The Danish Safety Technology Authority controls the compliance with the rules. It is stated in section 32 in Danish Act no. 1489 of 18 June 2021 on tobacco products etc.
Manufacturers and importers of tobacco surrogates marketed in Denmark are required to report information about the product, including ingredients, for each tobacco surrogate divided by trade name. This is stated in section 3a in the Danish Act no. 1489 of 18 June 2021 on tobacco products etc.
When changing the composition and content of already reported tobacco surrogates, a new report must be made, cf. no. 1. It is stated in section 3 no. 2 of Executive Order no. 243 of 22 February 2021 on the reporting of tobacco surrogates etc.
Whoever markets a tobacco surrogate in Denmark must ensure that each individual pack and any outer packaging does not contain elements or features that i.a. encourages use or gives a false impression of the product, gives the impression that a product is less harmful than other products, gives a positive impression or gives the impression that a product is energizing, healing or has ecological properties, etc. This is stated in section 3 of Executive Order no. 462 of 18. March 2021 on labeling and health warnings on tobacco surrogates.
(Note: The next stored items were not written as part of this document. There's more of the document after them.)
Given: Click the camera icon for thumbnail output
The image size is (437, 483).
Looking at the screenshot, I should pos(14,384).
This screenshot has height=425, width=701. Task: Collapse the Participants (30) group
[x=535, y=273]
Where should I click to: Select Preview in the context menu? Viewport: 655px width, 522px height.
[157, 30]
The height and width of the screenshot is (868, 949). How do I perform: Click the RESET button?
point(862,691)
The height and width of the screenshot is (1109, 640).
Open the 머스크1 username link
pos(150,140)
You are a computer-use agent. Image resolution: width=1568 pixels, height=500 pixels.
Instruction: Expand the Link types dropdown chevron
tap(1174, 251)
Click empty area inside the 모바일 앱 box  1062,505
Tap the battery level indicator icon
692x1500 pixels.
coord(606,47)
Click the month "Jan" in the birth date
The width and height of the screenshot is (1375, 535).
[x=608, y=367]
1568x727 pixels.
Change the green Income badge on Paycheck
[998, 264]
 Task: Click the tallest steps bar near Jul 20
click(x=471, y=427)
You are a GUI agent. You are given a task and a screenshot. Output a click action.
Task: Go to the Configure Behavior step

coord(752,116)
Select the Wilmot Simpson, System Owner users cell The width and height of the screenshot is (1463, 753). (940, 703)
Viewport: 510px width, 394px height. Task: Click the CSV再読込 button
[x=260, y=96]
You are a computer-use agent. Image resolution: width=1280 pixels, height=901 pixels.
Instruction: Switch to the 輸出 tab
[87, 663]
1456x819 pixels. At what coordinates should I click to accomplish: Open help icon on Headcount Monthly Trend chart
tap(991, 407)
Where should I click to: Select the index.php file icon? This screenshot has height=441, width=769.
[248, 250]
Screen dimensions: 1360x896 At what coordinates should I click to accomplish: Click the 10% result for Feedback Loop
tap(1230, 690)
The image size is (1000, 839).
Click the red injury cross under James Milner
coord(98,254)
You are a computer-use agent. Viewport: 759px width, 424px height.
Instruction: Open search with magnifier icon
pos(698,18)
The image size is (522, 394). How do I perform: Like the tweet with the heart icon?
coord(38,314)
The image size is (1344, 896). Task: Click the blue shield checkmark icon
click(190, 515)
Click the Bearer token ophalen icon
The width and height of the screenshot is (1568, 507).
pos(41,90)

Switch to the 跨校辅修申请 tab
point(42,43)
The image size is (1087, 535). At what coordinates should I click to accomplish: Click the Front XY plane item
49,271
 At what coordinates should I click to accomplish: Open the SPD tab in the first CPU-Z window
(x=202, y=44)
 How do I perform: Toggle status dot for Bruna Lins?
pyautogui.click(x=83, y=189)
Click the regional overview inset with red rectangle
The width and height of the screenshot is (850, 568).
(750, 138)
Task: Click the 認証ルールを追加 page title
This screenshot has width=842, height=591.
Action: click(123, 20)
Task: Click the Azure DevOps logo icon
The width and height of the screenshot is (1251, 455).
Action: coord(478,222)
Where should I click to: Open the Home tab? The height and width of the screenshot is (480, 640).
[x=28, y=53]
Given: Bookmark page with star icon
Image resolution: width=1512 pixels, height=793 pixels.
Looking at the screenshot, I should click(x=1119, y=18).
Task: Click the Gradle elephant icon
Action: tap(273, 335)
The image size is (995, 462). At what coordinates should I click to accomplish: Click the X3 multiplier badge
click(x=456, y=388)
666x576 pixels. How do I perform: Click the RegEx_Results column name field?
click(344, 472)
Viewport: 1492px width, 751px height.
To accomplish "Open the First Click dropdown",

Marketing is making the product available to consumers with or without payment. In case of cross-border distance sales, the goods or products are considered to have been marketed in the country where the consumer is located. This appears in section 2 of Executive Order no. 243 of 22 February 2021 on the reporting of tobacco surrogates etc.
The Danish Safety Technology Authority can prohibit the marketing of tobacco surrogates if the reporting has not been made according to section 3a no. 1. It is stated in section 36 in Danish Act no. 1489 of 18 June 2021 on tobacco products etc.